EXERCISE REQUIREMENTS
According to the trivia list, from what age and until when was ballet studied?

─── SELECTED TEXT ───

Matt Bissonnette (2002 - 2012) (divorced) (1 child)

Trivia (8)

Has a younger brother, Henry Parker.
Played the wife of her future brother-in-law, Joel Bissonnette, in Suspicious River (2000).
Studied ballet from the age of 3 through high school
Expecting first child in October 2006
Gave birth to son William Strummer Bissonette on 13 October 2006 in Los Angeles, California, USA.
Co-starred with Callum Keith Rennie in Paris or Somewhere (1994), Twitch City (1998), Suspicious River (2000), Shattered (2010), and The Firm (2012).
Sister-in-law of Joel Bissonnette.
Appears (uncredited) in photographs as Nucky Thompson's late wife in Boardwalk Empire (2010).

Personal Quotes (3)

─── PROVIDED DATA ───

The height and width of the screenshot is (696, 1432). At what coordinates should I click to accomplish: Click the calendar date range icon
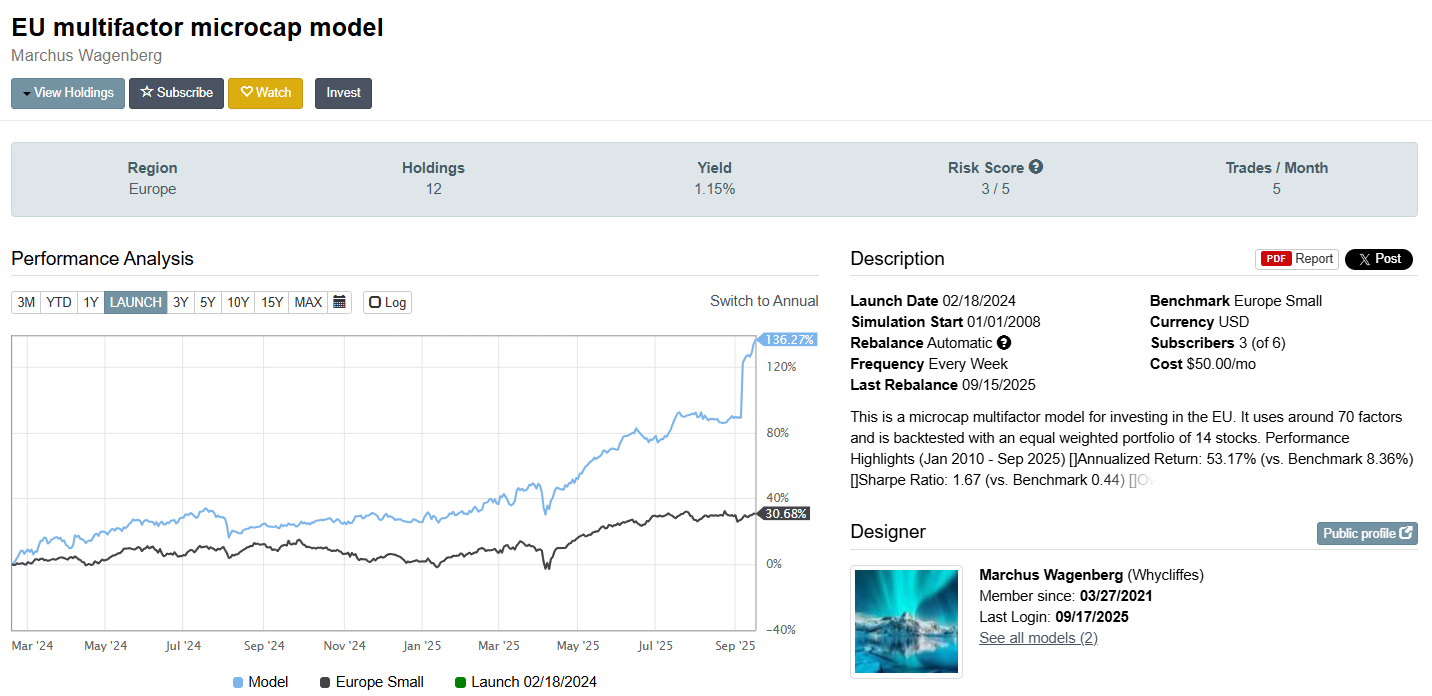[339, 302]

───
─── PROVIDED DATA ───

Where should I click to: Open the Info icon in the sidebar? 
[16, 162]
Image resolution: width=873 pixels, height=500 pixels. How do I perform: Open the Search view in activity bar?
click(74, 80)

───
─── PROVIDED DATA ───

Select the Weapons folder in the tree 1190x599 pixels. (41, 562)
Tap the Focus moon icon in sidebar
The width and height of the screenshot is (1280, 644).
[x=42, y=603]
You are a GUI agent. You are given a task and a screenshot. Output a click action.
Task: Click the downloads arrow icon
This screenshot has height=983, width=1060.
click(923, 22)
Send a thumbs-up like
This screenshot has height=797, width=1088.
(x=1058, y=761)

───

RESULT OF THE TASK
From the age of 3 through high school.